Indeed, it was Speer's students who first introduced him to the Nazi party, where a series of contracts soon gained him the attention of Hitler himself. The dictator, always one with an eye for what could gain the public's attention, became captivated by the young architect's designs.
Speer was drawn in by the immense attention shown by the charismatic leader. Soon, he was the architect for Hitler's vision of a new Germany. Drawing on classical examples, but with a decidedly Germanic twist, Speer was crucial in portraying the Reich as an empire worthy of a thousand-year reign.
During the war, Speer soon found his organizational talents under a very different use. As someone accustomed to organization on a mass scale, the architect soon found himself managing the logistics of the German war machine. In this capacity, Speer's subordinates used slave labor, often from concentration camps. Speer would later claim ignorance of such actions, and when put on trial at Nuremburg, he apologized profusely. Such action likely saved him from the gallows.
After a lengthy prison sentence, Speer began to write about his experiences in the Nazi inner circle. Much of the royalties of his writings went to causes meant to ameliorate the suffering caused by Nazi rule in Europe. He continued to take responsibility for the actions of the Nazi regime until his death in 1981.
Not surprisingly, few of Speer's buildings were built prior to World War II, and of those, even fewer survived. However, through archival footage, access to the detailed models and blueprints is possible, and much can be gleaned about Speer's style from those plans.
As an architect, Speer valued large buildings that harkened back to an Imperial Roman past, placing the new German Reich as the successor to the glories of Rome. In fact, Speer readily sought to use construction designs that would leave impressive ruins, knowing that the state would require new sources of propaganda in the proposed Nazi future.
Notable in this regard is the Parade Ground at Nuremburg, built to resemble a Roman forum. Massive, with room for hundreds of thousands of participants, it places the power of the Nazi party on full display, and when coupled with film, made for a particularly powerful moment.
This neo-imperial style extended to interiors as well. The Reich Chancellery, seat of Nazi power in Berlin, was built with the intent to out shadow the greatest palaces in France and Italy. Although the building was destroyed by the Russians upon their capture of the city, it would remain perhaps the most visceral example of Speer's achievements.
The Reich Chancellery was merely one piece in the plan that Speer had offered Hitler. Seeking to satisfy his master's desire for a new imperial capital, Speer planned to redesign Berlin as Welthauptstadt Germania, or 'World Capital Germany.' Modeled on ancient Rome, the new design would feature grand thoroughfares and even more monumental architecture than had been imagined up until that point.

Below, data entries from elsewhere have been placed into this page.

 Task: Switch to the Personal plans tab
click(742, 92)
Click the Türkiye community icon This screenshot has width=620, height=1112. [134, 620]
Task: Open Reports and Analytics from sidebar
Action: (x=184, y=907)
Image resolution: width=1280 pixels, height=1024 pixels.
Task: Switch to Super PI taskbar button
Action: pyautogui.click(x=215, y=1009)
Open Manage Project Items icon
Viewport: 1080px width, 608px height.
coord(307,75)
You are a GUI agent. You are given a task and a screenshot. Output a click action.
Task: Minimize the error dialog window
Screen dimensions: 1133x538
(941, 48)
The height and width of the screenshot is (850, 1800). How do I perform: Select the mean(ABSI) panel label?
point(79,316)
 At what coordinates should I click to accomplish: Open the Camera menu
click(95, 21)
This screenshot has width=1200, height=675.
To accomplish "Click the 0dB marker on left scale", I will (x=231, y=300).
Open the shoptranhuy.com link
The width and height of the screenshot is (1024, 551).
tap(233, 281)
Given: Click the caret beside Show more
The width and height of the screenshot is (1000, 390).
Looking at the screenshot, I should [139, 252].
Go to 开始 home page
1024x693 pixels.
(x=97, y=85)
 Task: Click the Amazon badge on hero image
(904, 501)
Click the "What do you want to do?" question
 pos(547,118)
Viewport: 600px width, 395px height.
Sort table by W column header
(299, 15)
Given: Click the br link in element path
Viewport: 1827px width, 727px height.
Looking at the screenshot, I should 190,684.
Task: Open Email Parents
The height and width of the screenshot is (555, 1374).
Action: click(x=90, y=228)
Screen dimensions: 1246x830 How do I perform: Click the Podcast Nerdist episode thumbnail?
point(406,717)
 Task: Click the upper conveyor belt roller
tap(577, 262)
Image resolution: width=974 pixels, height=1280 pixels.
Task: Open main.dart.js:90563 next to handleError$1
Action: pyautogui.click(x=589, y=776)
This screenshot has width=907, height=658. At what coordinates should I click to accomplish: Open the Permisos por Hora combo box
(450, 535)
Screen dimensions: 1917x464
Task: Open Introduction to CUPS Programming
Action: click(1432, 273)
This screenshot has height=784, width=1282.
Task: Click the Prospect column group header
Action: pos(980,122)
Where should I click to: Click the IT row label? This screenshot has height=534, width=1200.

While not a military leader, Albert Speer used his architectural and logistical genius to make Nazi Germany even more formidable during the Second World War. While his plans for a Welthauptstadt Germania never came to fruition, his Parade Ground at Nuremburg remains as a chilling reminder of the terror the world once faced, and a terror that Speer would spend the rest of his life apologizing for supporting.